Howard County Executive Allan Kittleman and the Howard County Commission for Women have announced the 2018 inductees into the county’s Women’s Hall of Fame: Patricia Emard Greenwald, Debra Ann Slack Katz and Joan Webb Scornaienchi.

The 2018 class of inductees will be honored at the annual Howard County Women’s Hall of Fame ceremony on Thursday, March 22, at 7:30 p.m. in the Banneker Room of the George Howard Building, 3430 Court House Drive, Ellicott City.

Pat Emard Greenwald

Patricia “Pat” Emard Greenwald’s life in Howard County has been “a tale of three schoolhouses.” She got the historic preservation bug in the 1980s while teaching at Hammond Middle School. In 1988, while touring Pfeiffer’s Corner Schoolhouse, her seventh-grade students learned the schoolhouse’s existence was being threatened by plans for a subdivision, so, Emard Greenwald and her students solicited the community for donations to move the building, then persuaded the county’s Department of Recreation & Parks to restore and reopen the schoolhouse to the public. In 2003, it was finally moved to Rockburn Branch Park, its permanent home.

In addition, while serving on the Sykesville Historic District Commission, Emard Greenwald was asked by the Town of Sykesville to manage the restoration of the Historic Sykesville Colored Schoolhouse, which reopened its doors in 2006; as first vice president of the Howard County Historical Society, today she is involved in the rehabilitation of the Quaker School, in Ellicott City, which is destined to become a children’s museum.

Debbie Ann Slack Katz

Debra “Debbie” Ann Slack Katz has worked at all nursing levels, from staff nurse to director of nursing, and in a variety of clinical settings, including the emergency room, post-anesthesia care unit, mental health and pediatrics. Her acute care experience includes the Cleveland Clinic, The Johns Hopkins Hospital and Howard County General Hospital, where she continues to work as a community outreach nurse.

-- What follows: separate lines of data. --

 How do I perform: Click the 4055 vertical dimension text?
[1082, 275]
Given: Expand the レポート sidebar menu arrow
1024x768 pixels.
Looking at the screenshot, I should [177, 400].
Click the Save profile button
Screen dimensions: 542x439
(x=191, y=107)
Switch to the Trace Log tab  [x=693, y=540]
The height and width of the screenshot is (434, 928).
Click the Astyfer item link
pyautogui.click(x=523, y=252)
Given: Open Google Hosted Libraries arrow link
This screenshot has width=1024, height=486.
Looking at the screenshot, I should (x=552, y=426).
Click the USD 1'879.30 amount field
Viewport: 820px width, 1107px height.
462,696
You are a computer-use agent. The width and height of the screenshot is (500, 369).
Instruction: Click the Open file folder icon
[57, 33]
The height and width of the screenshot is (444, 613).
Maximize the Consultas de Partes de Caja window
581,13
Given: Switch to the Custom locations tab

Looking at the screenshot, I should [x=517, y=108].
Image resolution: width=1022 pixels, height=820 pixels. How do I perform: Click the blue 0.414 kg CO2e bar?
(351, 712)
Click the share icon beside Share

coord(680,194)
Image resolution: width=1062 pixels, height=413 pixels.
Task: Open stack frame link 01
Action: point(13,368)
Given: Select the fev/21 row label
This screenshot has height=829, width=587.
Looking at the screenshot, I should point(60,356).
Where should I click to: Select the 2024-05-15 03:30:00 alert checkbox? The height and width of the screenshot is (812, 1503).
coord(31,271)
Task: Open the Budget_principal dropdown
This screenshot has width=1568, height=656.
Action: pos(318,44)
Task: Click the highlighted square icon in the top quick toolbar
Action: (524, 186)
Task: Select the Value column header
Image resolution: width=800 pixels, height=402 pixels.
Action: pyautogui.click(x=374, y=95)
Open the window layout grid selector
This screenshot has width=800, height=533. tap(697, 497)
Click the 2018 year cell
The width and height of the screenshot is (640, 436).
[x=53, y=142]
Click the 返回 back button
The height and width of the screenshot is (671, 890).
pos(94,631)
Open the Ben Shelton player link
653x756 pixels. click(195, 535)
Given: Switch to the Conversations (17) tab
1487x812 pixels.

Slack Katz currently works in risk management at Genesis Health Care as the corporate director of safe resident handling.

When not nursing, Slack Katz can be found chairing the Historic Ellicott City Flood Workgroup and serving as vice president of the Ellicott City Partnership, as well as on the Ellicott City Master Plan Advisory Committee; she also has served on more than 24 boards and commissions. Her mother, Doris Thompson Slack, was inducted into the Howard County Women’s Hall of Fame in 2009.

Joan Webb Scornaienchi

HC DrugFree Executive Director Joan Webb Scornaienchi’s career spans more than 25 years in education, including extensive experience in higher education, expertise as a grants and education specialist with the Maryland State Department of Education, and technical skills as a certified grants management specialist. She is also a graduate of Leadership Maryland, Leadership Howard County and the Federal Bureau of Investigation Citizens Academy.

Also dotting Webb Scornaienchi’s résumé is her eighth consecutive term as chair of the Howard County Alcohol and Drug Abuse Advisory Board and her fifth year as vice chair of the Howard County Public School System’s (HCPSS) Health Council, and she continues to serve on HCPSS’s Mental Health Task Force. She is also a past chair of the Howard County Commission for Women. Finally, she is the recipient of a number of awards, including The Daily Record’s Maryland’s Top 100 Women, Most Admired CEOs and Innovator of the Year awards, among others.

The Women’s Hall of Fame induction event is free and open to the public. To request an interpreter or other accommodations, call the Department of Community Resources & Services at 410-313-6400 (voice/relay).